Antiproliferative activity against Jurkat cells of SAHM1 peptide conjugated gold nanoparticles

Abstract

In general, treatments of cancer may involve medication, surgery, radiation and chemotherapy. Although these treatments are successful at a certain satisfactory level, their side effects are not acceptable for some patients. Thus, many researches have been investigated alternative methods to cure cancer. A technique of interest is the use of targeted drug therapy in which drug is designed to selectively kill only the cancer cells and to do no harm on the normal cells. Stapled α-helical peptide derived from mastermind-like I or SAHM1 is a small peptide which has been reported to have antiproliferative activity against cancer cells. However, its use is limited by degradation during cell penetration and transport inside the cell.

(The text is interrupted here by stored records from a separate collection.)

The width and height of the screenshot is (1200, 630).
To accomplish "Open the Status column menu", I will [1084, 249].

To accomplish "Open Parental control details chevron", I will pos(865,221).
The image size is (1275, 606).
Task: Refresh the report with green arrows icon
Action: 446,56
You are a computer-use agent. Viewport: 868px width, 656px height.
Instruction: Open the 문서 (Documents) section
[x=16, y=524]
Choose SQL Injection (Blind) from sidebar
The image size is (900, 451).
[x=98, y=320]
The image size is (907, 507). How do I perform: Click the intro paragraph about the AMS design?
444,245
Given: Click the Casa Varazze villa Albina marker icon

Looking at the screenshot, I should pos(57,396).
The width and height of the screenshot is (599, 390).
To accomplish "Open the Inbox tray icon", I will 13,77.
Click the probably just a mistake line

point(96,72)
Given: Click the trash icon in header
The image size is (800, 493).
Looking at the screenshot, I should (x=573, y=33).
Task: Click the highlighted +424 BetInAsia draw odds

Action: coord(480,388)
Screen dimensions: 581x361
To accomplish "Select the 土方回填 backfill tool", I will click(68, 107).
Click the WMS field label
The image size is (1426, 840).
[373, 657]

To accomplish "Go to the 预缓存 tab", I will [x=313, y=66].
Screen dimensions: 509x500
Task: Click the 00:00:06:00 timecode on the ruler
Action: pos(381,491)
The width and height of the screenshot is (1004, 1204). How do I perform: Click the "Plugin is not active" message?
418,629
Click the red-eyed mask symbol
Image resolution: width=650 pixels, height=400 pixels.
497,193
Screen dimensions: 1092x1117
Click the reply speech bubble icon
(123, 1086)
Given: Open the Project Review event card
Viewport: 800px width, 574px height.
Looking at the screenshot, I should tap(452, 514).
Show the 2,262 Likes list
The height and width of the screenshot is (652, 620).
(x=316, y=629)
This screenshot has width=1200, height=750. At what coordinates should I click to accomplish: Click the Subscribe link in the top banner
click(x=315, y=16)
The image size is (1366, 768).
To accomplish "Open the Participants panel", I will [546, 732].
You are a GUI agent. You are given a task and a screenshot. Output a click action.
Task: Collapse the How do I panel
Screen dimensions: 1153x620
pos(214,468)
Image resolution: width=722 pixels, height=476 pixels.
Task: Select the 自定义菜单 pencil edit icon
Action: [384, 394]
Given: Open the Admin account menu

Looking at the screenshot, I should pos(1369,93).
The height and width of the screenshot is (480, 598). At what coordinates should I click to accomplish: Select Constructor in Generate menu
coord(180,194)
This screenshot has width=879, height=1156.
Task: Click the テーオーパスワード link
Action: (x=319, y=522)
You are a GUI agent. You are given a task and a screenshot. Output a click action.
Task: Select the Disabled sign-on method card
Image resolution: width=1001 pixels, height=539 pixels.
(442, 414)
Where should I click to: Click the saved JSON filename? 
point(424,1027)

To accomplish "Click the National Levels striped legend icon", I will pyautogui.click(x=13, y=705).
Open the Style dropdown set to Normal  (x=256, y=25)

In this study, gold nanoparticles (GNPs) were studies as the carrier of SAHM1 in penetrating into Jurkat cells in order to enhance antiproliferative activity of SAHM1. GNPs were synthesized by reaction between trisodium citrate and HAuCl4 at different conditions to obtain the particles with the averaged size of 20 nm, 40 nm and 60nm. SAHM1 was attached to the GNPs using thiolated polyethylene glycol (PEG) as the linker. Cytotoxicity of GNPs, thiolated PEG, thiolated PEG-GNPs, SAHM1 and SAHM1-(thiolated PEG)-GNPs was investigated by conventional MTT assay. Cell viabilities of Jurkat cells decreased to about 70% when separately treated with GNPs, SAHM1 and thiolated PEG-GNPs as compared to those of the untreated cells. Cell viabilities of the cell treated with SAHM1-GNPs noticeably decreased only when 20 nm GNPs coated with 62.5 µM and 125 µM SAHM1 were used as compared to those of cells treated with GNPs, thiolated PEG, thiolated PEG-GNPs and SAHM1. Therefore, enhancement of antiproliferative activity of SAHM1 was found when 20 nm GNPs coated with 62.5 µM and 125 µM SAHM1 were used. Study of mode of program cell death by staining cells with Annexin V and propidium iodide after cell treatment with SAHM1-GNPs for 24 h and 48 h revealed that most cells died in early apoptosis and late apoptosis.